The study—carried out by the University of Connecticut’s Rudd Center for Food Policy and Obesity and published this month in the journal Pediatric Obesity—used Nielsen gross-ratings-point data to quantify exposure to  advertising. Researchers found that exposure to such commercials increased with age for both black and white kids between 2008 and 2012, but black kids viewed about about 49% more ads than their white counterparts of the same age.

The discrepancy was not because black youth watched more television, but rather because the commercials were aired more frequently during TV programming targeted at black youth.

Close to 60% of the ads viewed by American kids were for breakfast cereals, candy, and restaurants.
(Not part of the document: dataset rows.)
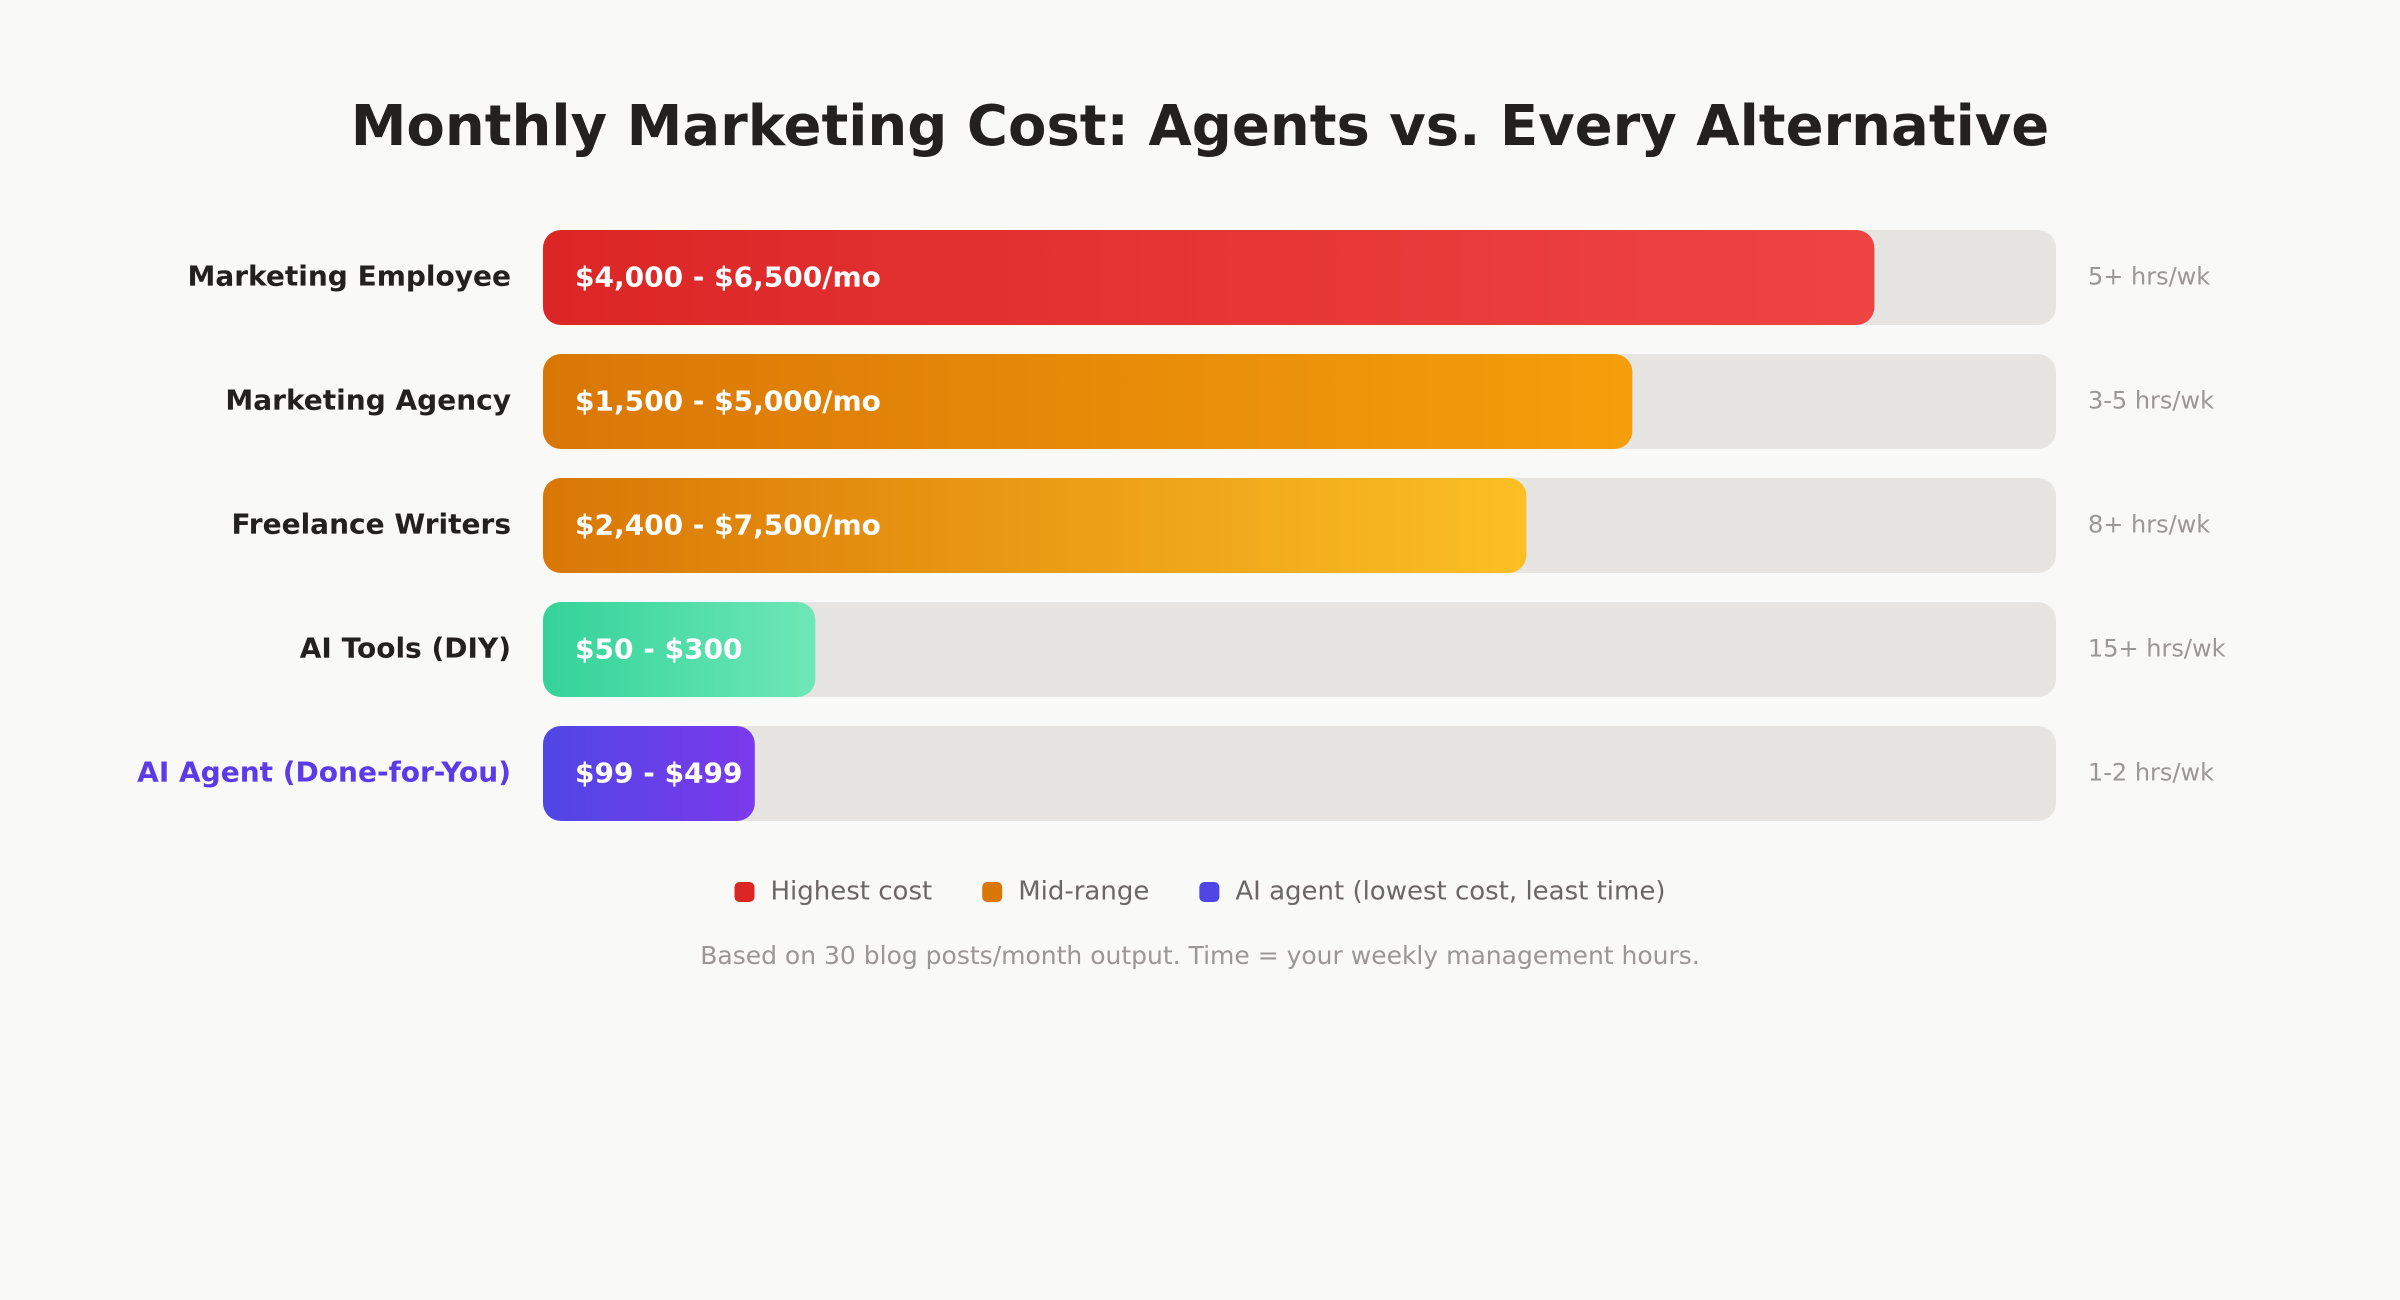 The image size is (2400, 1300). I want to click on category-label: Freelance Writers, so click(371, 524).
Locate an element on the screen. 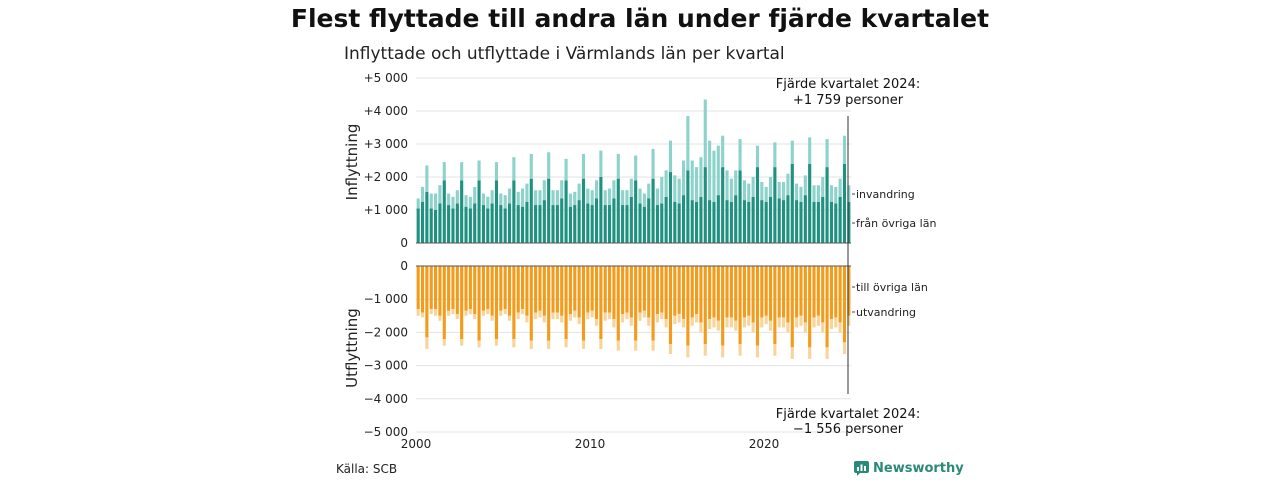 The width and height of the screenshot is (1280, 480). y-tick-label: +5 000 is located at coordinates (386, 78).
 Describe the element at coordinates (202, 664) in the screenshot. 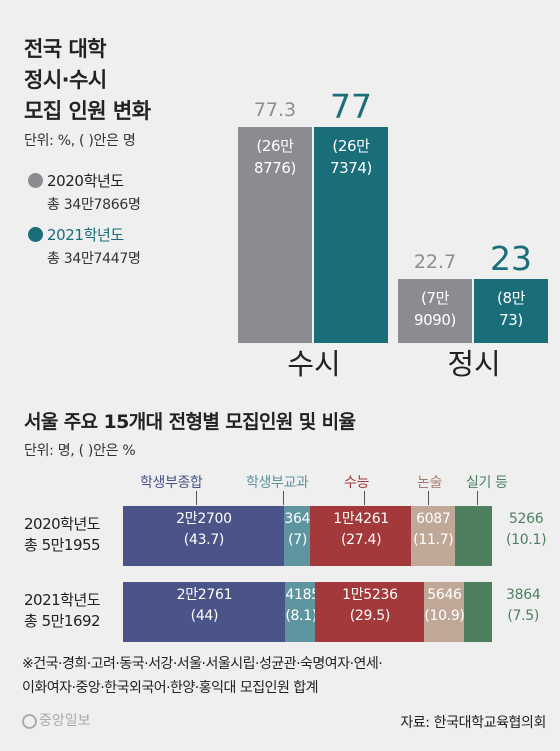

I see `footnote-line: ※건국·경희·고려·동국·서강·서울·서울시립·성균관·숙명여자·연세·` at that location.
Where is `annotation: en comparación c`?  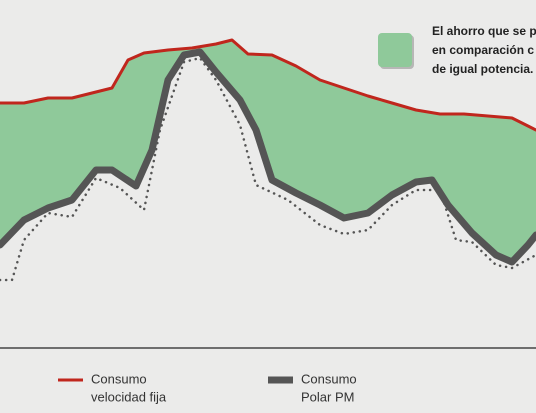 annotation: en comparación c is located at coordinates (483, 50).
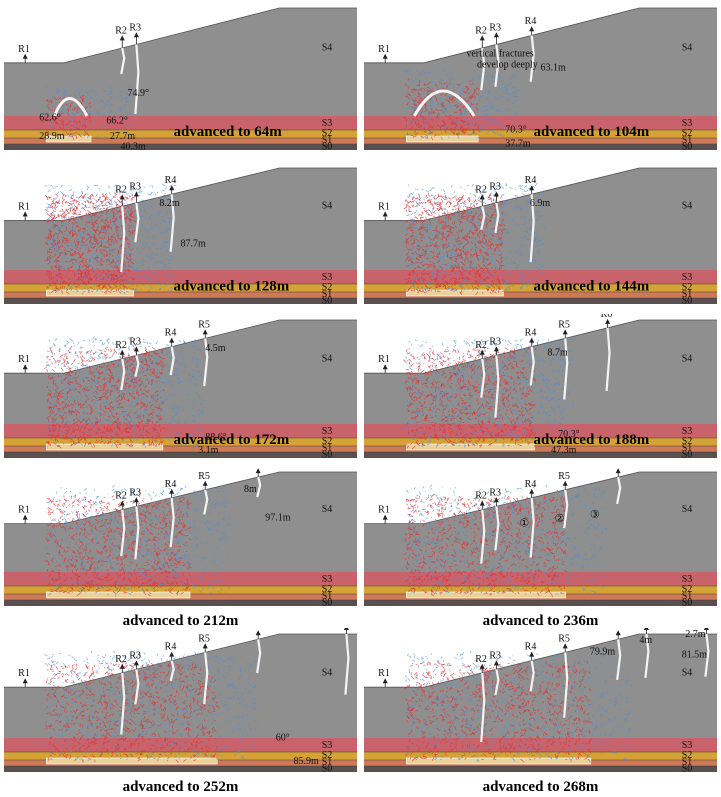 Image resolution: width=721 pixels, height=797 pixels. Describe the element at coordinates (558, 352) in the screenshot. I see `dimension-label: 8.7m` at that location.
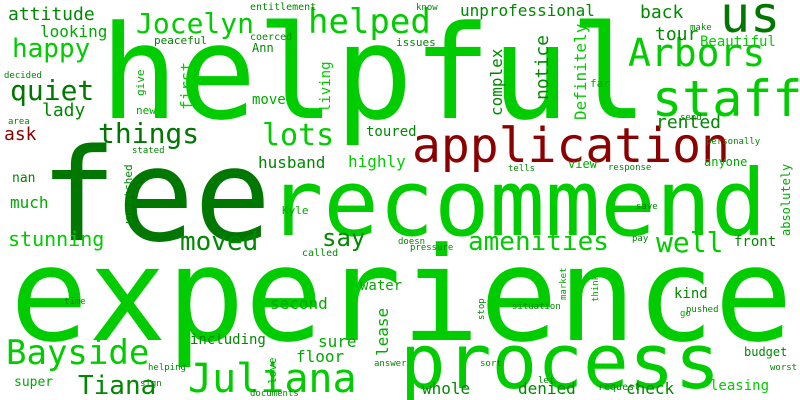  Describe the element at coordinates (228, 340) in the screenshot. I see `cloud-word-including: including` at that location.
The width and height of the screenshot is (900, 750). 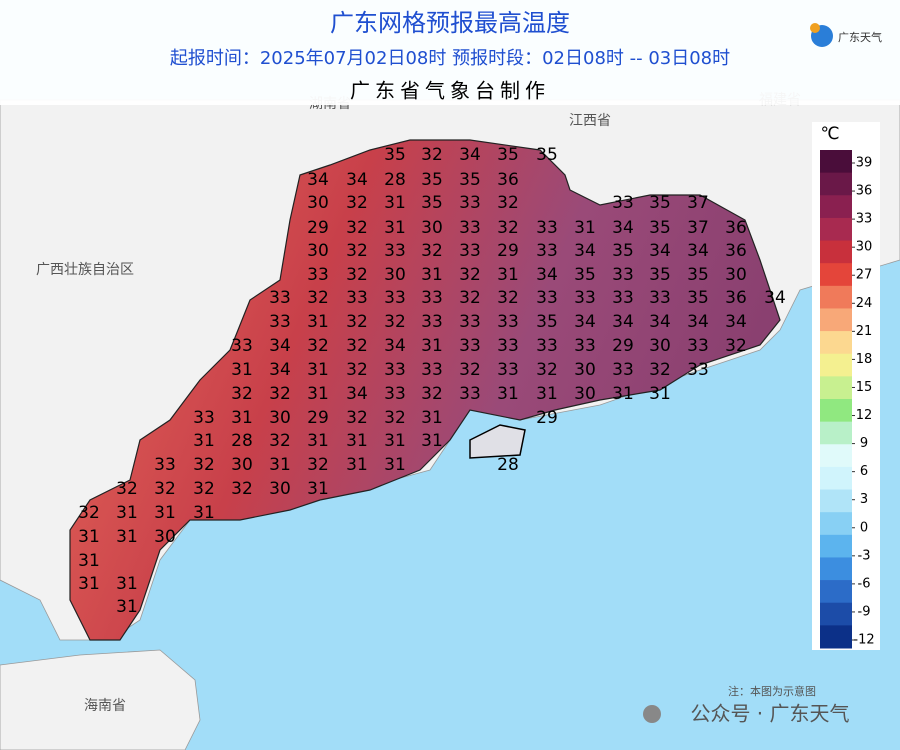 I want to click on watermark: 公众号 · 广东天气, so click(x=770, y=714).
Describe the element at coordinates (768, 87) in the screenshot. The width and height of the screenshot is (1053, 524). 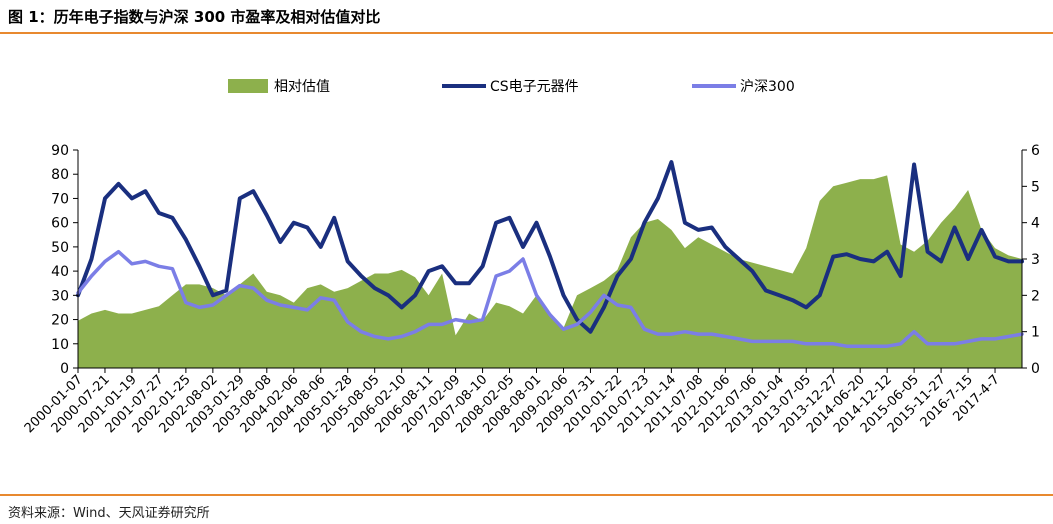
I see `legend-label: 沪深300` at that location.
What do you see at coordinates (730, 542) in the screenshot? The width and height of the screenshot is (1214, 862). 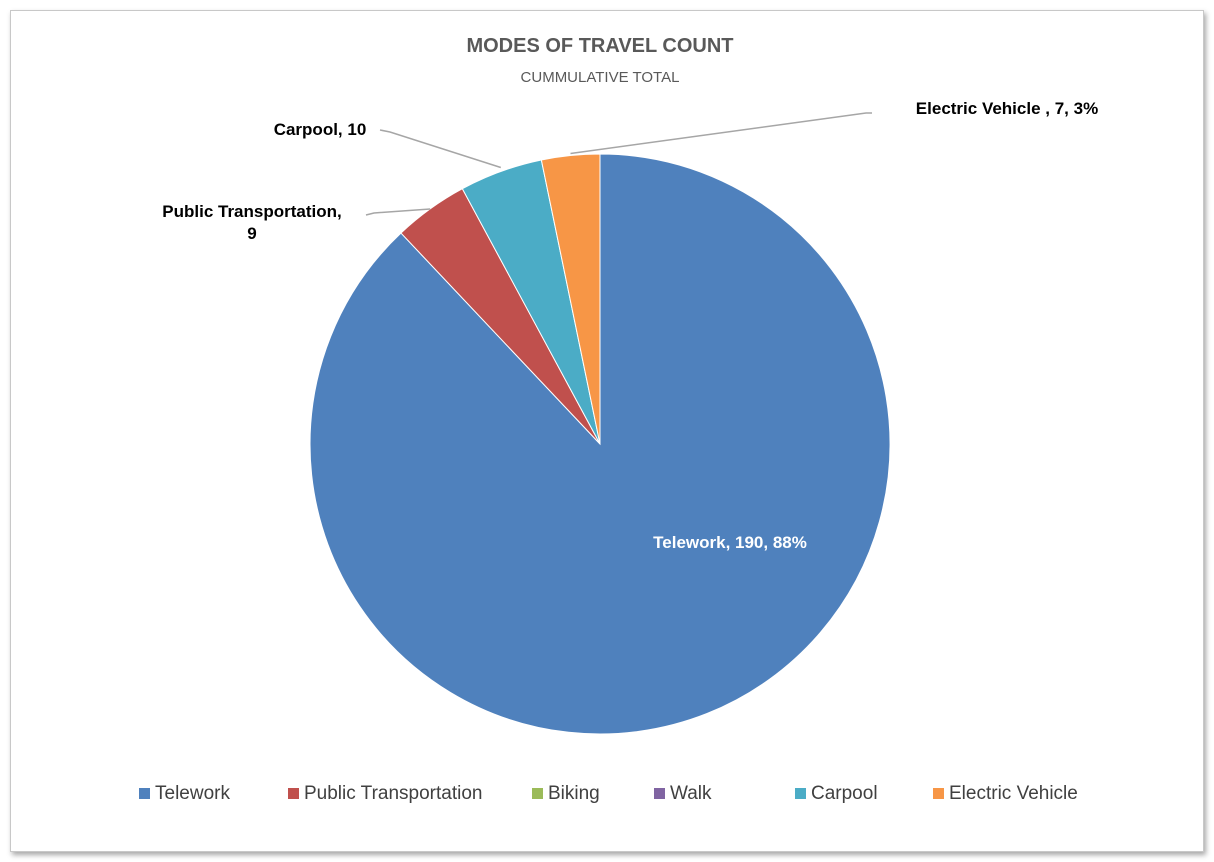 I see `data-label-telework: Telework, 190, 88%` at bounding box center [730, 542].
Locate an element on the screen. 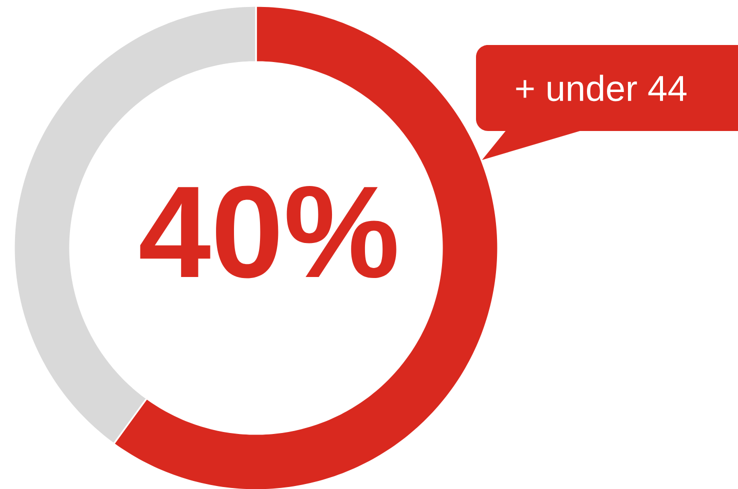  text: + under 44 is located at coordinates (601, 88).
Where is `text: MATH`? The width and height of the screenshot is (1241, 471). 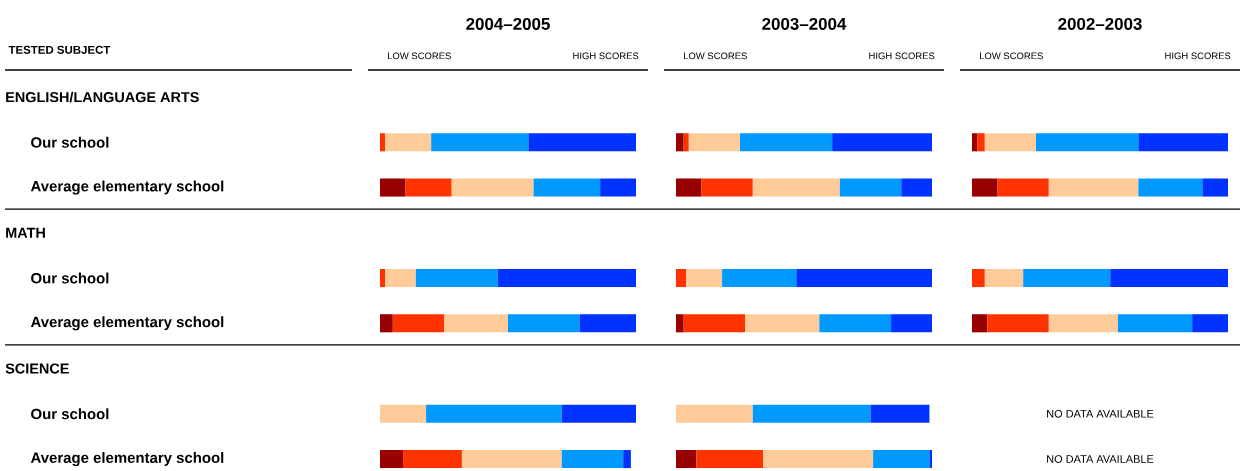
text: MATH is located at coordinates (26, 232).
A full quarter of commercials marketed fast food—white kids saw two to four such ads per day, and black kids saw four to six. This is of particular interest for health advocacy groups, who blame those kinds of food groups for contributing to the rise in chronic health problems among American youth.

“Previous research has shown that the vast majority of advertising for these categories promotes products that are high in sugar, saturated fat and/or sodium,” the report states. “Furthermore, many of the persuasive techniques used in advertising for unhealthy foods disproportionately appeal to youth.”

Current and impartial data on how much money fast food companies spend advertising directly to children is difficult to come by. The Federal Trade Commission is tasked with monitoring such activity, but its efforts have fallen by the wayside. When the agency last collected industry-spend data in 2012, it found food companies had spent $1.8 billion on kid-and-adolescent targeted marketing in 2009.

Industry groups say they self-regulate child-targeting ads through a group called the Children’s Food & Beverage Advertising Initiative. The group reported (pdf) earlier this month that the total number of advertising hours on Nickelodeon has decreased since 2014, from 33 hours to 28 in 2016.